Queste considerazioni ci consentono di riconoscere come, in una societa' aperta, modelli diversi di giustizia possano divergere anche a monte del riconoscimento degli standard minimi di benessere. Una tale societa' offre infatti, rispetto al caso classico di societa' chiusa, un grado di liberta' in piu': a ciascuno degli individui atti, potenzialmente, a farvi ingresso dall'esterno la facolta' di far parte della societa' puo' essere riconosciuta o negata. In particolare, con riferimento al modello qui esaminato, una possibile scelta - la piu' conservativa - e' quella di ammettere l'ingresso dei soli individui stranieri ai quali sia possibile garantire gli standard minimi riservati ai membri "di diritto" della societa'; nella sua accezione piu' drastica, essa corrisponde a tener chiuse le frontiere, derogando alla chiusura solo per ammettere i lavoratori stranieri necessari a rimpiazzare i lavoratori nazionali che lascino il mercato.

L'alternativa diametralmente opposta consiste nel liberalizzare l'ingresso di nuovi membri, lasciando che esso provochi, con la caduta dei salari, un abbassamento generalizzato del tenore di vita dei lavoratori. Questa opzione equivale per un verso a massimizzare la produzione (la quantita' di lavoro effettuata e' massima), per l'altro a farsi pienamente carico del benessere dei lavoratori stranieri: il nuovo - piu' basso - livello cui si attesta il benessere dei lavoratori e' infatti quello che si avrebbe in una societa' chiusa che ab initio includa, come membri di diritto, tanto i lavoratori nazionali quanto i neo-arrivati stranieri.

Si vede chiaramente, nel confronto tra le due soluzioni estreme, come entrambe possano meritare l'appellativo di giusta o ingiusta a seconda di quale sia il novero di individui tra i quali si voglia distribuire il benessere. Notiamo anche come questo conflitto non possa trovare via d'uscita nell'individuazione di un livello di apertura delle frontiere intermedio tra la completa chiusura e la liberalizzazione degli ingressi, dal momento che da una tale apertura conseguirebbe comunque un abbassamento dei salari, ancorche' piu' ridotto, con sofferenza qualitativamente analoga dei lavoratori nazionali. Ne' puo' trovarne nella sostituzione della politica di immigrazione con una - spesso invocata - di cooperazione allo sviluppo dei paesi di potenziale emigrazione: il modello sopra descritto prescinde infatti dalla circostanza che l'ingresso di lavoratori stranieri nel mercato avvenga mediante il trasferimento dei lavoratori (immigrazione) o quello della produzione (cooperazione allo sviluppo).

- _Dati grezzi_
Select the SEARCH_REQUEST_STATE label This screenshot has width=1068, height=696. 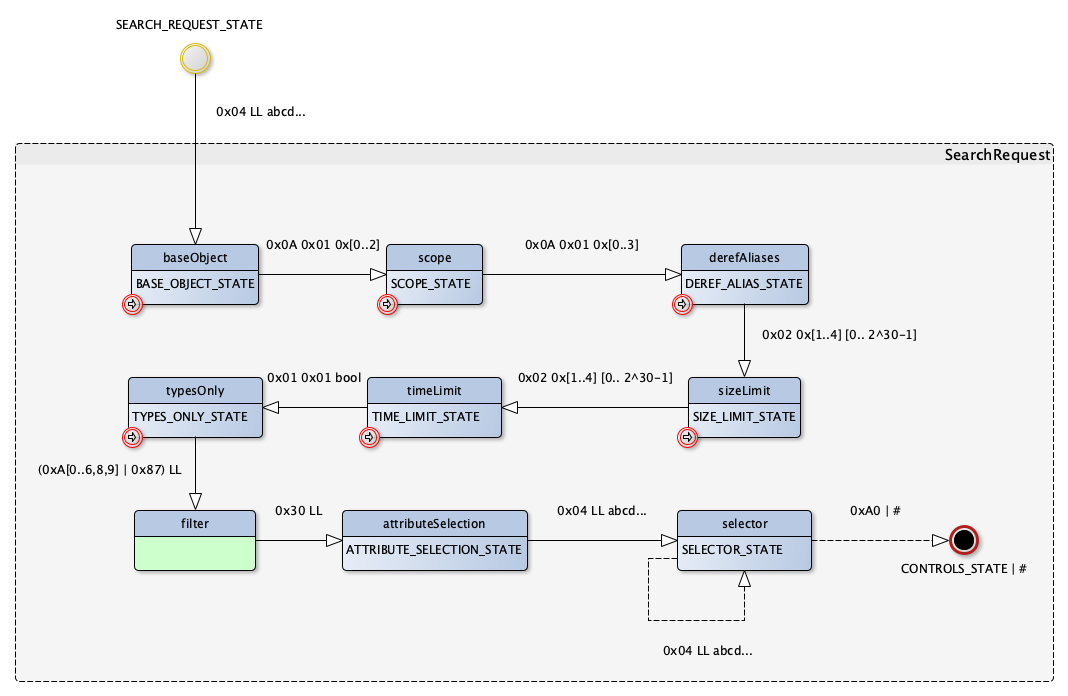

- _Consegna_
Per favore, trascrivi alla lettera la parte del brano sulla società aperta che comincia con "L'alternativa diametralmente opposta" e finisce con "i neo-arrivati stranieri.". Basati unicamente sul brano per svolgere il lavoro.

- _Esito dell'esercizio_
L'alternativa diametralmente opposta consiste nel liberalizzare l'ingresso di nuovi membri, lasciando che esso provochi, con la caduta dei salari, un abbassamento generalizzato del tenore di vita dei lavoratori. Questa opzione equivale per un verso a massimizzare la produzione (la quantita' di lavoro effettuata e' massima), per l'altro a farsi pienamente carico del benessere dei lavoratori stranieri: il nuovo - piu' basso - livello cui si attesta il benessere dei lavoratori e' infatti quello che si avrebbe in una societa' chiusa che ab initio includa, come membri di diritto, tanto i lavoratori nazionali quanto i neo-arrivati stranieri.